→ **Page**
◇ ◇ ◇ ◇ ◇
Première entreprise à introduire des voitures au Brésil, la marque russe Lada a rapidement connu le succès avec des modèles qui ont séduit les clients bien plus pour leur rapport coût-prestations que pour des attributs tels que le design. Le succès commercial a toutefois été de courte durée. Selon Paulo Braga, ancien directeur de la communication et du marketing, la principale raison est la pression exercée rapidement par les producteurs locaux.

Paulo Braga, fondateur du site spécialisé Automotive Business, a évoqué l'épopée de Lada sur son profil Linkedin. Selon Paulo Braga, l'initiative d'importer des voitures Lada est venue de l'homme d'affaires panaméen Martin Rodin, directeur de Motores Internacionales. L'objectif de Lada était audacieux : vendre environ 50,000 voitures par an, ce qui représentait 6,5 % du marché national. La première année, 15,000 véhicules ont été distribués.

« Lada do Brasil a été créée en juillet 1990 et a mis le pied sur l'accélérateur en commençant à mettre en place un réseau de distribution », écrit Paulo Braga. « Le 22 octobre, une cargaison de 3,028 véhicules a débarqué au port de Santos, remontant la chaîne de montagnes de Santos en direction de Barueri (SP), faisant un détour par le palais des expositions de Anhembi à Sao Paulo, où se tenait le salon de l'automobile ».

Les voitures ont défilé devant le pavillon d'Anhembi dans le cadre d'une stratégie marketing audacieuse. Les publicités l'étaient également. « La campagne promettait d'emmener les jeunes Brésiliens sur les mauvaises routes avec la Niva 4x4 à transmission intégrale, se souvient Paulo Braga. Puis sont venus la Samara, présentée par le mannequin Elena Outkina, et la Laika, avec le slogan 'o design é de graça'. Les publicités télévisées présentaient des images fortes pour l'époque, telles que la faucille et le marteau et la figure du président de l'époque, Mikhaïl Gorbatchev ».
◇ ◇ ◇ ◇ ◇
→ **Lignes de données**

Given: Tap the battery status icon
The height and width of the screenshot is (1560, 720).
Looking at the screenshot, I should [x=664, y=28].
◇ ◇ ◇ ◇ ◇
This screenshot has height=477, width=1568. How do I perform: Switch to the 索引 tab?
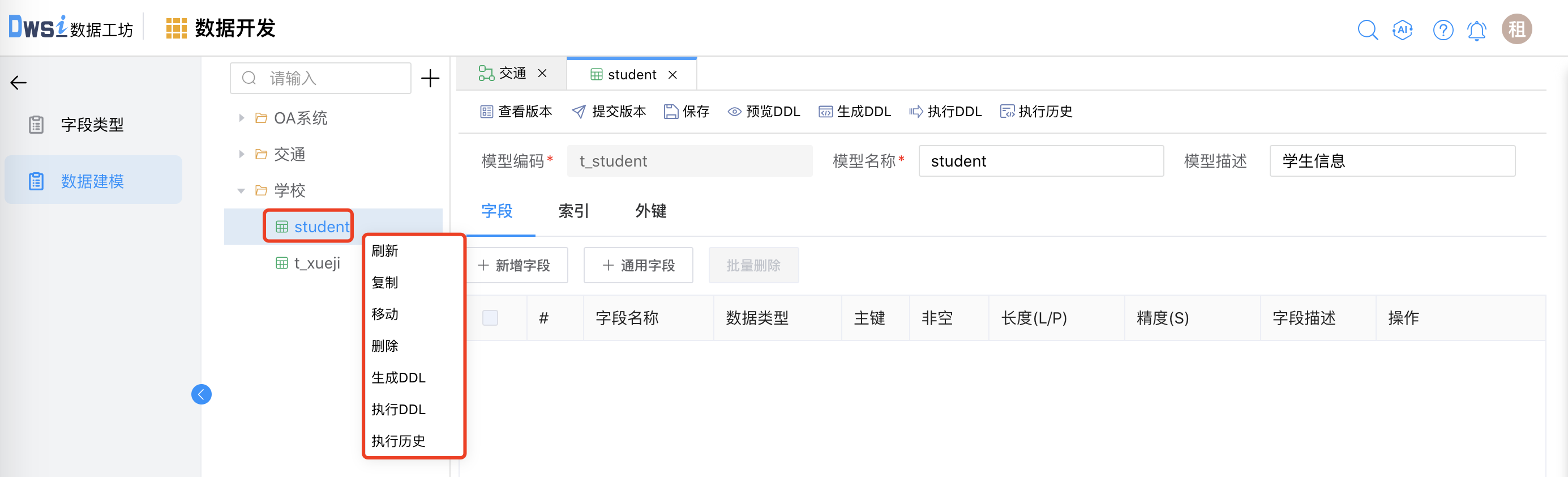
◇ ◇ ◇ ◇ ◇
→ **Consigne**
Pourriez-vous afficher, sans rien y changer, le passage de l'article sur Lada au Brésil qui va de « Première entreprise à » jusqu'à « ont été distribués. » inclus ?

→ **Corrigé**
Première entreprise à introduire des voitures au Brésil, la marque russe Lada a rapidement connu le succès avec des modèles qui ont séduit les clients bien plus pour leur rapport coût-prestations que pour des attributs tels que le design. Le succès commercial a toutefois été de courte durée. Selon Paulo Braga, ancien directeur de la communication et du marketing, la principale raison est la pression exercée rapidement par les producteurs locaux.

Paulo Braga, fondateur du site spécialisé Automotive Business, a évoqué l'épopée de Lada sur son profil Linkedin. Selon Paulo Braga, l'initiative d'importer des voitures Lada est venue de l'homme d'affaires panaméen Martin Rodin, directeur de Motores Internacionales. L'objectif de Lada était audacieux : vendre environ 50,000 voitures par an, ce qui représentait 6,5 % du marché national. La première année, 15,000 véhicules ont été distribués.